• Task goal: Please output every entry below precisely as written.

Dataset entries:
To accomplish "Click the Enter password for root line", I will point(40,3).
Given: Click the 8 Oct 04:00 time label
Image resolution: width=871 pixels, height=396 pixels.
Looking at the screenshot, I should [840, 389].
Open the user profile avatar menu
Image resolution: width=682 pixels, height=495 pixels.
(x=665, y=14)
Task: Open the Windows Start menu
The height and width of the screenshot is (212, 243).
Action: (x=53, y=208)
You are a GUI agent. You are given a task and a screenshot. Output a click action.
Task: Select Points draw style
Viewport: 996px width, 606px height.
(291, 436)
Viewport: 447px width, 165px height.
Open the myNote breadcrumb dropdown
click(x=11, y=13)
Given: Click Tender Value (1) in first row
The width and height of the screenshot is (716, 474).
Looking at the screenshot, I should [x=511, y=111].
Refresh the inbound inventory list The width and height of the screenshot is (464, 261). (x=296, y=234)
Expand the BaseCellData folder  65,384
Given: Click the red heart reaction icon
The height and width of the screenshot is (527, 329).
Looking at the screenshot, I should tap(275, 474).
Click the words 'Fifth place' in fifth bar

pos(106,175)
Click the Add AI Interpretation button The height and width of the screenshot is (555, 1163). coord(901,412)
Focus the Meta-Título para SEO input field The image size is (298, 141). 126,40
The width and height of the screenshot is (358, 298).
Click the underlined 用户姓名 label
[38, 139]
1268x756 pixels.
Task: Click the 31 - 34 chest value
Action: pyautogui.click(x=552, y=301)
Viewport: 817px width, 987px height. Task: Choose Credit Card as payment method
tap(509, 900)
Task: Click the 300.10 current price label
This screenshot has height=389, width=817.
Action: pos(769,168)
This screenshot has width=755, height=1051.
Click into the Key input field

• Answer area:
To accomplish "Click the Enter password for root line", I will point(40,3).
Given: Click the 8 Oct 04:00 time label
Image resolution: width=871 pixels, height=396 pixels.
Looking at the screenshot, I should [840, 389].
Open the user profile avatar menu
Image resolution: width=682 pixels, height=495 pixels.
(x=665, y=14)
Task: Open the Windows Start menu
The height and width of the screenshot is (212, 243).
Action: (x=53, y=208)
You are a GUI agent. You are given a task and a screenshot. Output a click action.
Task: Select Points draw style
Viewport: 996px width, 606px height.
(291, 436)
Viewport: 447px width, 165px height.
Open the myNote breadcrumb dropdown
click(x=11, y=13)
Given: Click Tender Value (1) in first row
The width and height of the screenshot is (716, 474).
Looking at the screenshot, I should [x=511, y=111].
Refresh the inbound inventory list The width and height of the screenshot is (464, 261). (x=296, y=234)
Expand the BaseCellData folder  65,384
Given: Click the red heart reaction icon
The height and width of the screenshot is (527, 329).
Looking at the screenshot, I should tap(275, 474).
Click the words 'Fifth place' in fifth bar

pos(106,175)
Click the Add AI Interpretation button The height and width of the screenshot is (555, 1163). coord(901,412)
Focus the Meta-Título para SEO input field The image size is (298, 141). 126,40
The width and height of the screenshot is (358, 298).
Click the underlined 用户姓名 label
[38, 139]
1268x756 pixels.
Task: Click the 31 - 34 chest value
Action: pyautogui.click(x=552, y=301)
Viewport: 817px width, 987px height. Task: Choose Credit Card as payment method
tap(509, 900)
Task: Click the 300.10 current price label
This screenshot has height=389, width=817.
Action: pos(769,168)
This screenshot has width=755, height=1051.
Click into the Key input field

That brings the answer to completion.